▸ **WHAT YOU HAVE TO DO**:
Read the data below line by line and copy each one with "computer" in it.

▸ **SUPPLIED RECORDS**:
• • • • • • •
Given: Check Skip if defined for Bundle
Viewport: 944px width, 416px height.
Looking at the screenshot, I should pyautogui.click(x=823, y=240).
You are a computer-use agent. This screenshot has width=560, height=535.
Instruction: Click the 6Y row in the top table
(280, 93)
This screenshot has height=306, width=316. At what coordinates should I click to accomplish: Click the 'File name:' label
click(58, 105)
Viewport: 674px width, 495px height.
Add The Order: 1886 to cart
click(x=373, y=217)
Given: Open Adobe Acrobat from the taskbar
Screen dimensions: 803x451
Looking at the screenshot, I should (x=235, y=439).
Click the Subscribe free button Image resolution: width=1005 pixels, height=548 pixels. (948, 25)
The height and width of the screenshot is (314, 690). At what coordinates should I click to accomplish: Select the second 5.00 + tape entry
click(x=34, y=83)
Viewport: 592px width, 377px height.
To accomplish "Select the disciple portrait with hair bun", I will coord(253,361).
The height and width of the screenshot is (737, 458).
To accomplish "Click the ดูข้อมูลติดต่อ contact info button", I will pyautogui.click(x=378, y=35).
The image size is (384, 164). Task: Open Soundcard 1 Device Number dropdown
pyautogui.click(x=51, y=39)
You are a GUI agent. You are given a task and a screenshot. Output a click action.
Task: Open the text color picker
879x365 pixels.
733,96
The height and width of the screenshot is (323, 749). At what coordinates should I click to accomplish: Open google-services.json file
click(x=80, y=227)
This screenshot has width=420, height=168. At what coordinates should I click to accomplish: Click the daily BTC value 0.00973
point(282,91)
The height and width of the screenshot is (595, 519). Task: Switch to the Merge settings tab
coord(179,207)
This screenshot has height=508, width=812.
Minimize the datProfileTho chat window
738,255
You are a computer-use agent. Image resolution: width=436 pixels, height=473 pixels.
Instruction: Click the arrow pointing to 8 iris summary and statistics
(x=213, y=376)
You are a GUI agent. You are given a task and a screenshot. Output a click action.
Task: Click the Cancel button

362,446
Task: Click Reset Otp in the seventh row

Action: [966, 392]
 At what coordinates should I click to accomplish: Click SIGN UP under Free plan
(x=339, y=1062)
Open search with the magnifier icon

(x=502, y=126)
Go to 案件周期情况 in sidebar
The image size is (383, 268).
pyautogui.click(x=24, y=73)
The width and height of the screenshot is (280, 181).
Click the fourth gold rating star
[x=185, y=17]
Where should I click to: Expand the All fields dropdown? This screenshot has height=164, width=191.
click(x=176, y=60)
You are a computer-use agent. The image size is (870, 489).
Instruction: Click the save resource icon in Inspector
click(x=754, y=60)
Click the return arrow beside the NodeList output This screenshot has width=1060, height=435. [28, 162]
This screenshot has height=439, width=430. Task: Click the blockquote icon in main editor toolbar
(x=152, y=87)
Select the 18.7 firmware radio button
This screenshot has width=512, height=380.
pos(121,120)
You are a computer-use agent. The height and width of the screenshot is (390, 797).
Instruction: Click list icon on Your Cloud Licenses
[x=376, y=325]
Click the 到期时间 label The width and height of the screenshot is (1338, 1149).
• • • • • • •
▸ **EXERCISE RESULT**:
You are a computer-use agent. This screenshot has width=560, height=535.
You are a computer-use agent. Image resolution: width=436 pixels, height=473 pixels.
You are a computer-use agent. The image size is (870, 489).
You are a computer-use agent. The height and width of the screenshot is (390, 797).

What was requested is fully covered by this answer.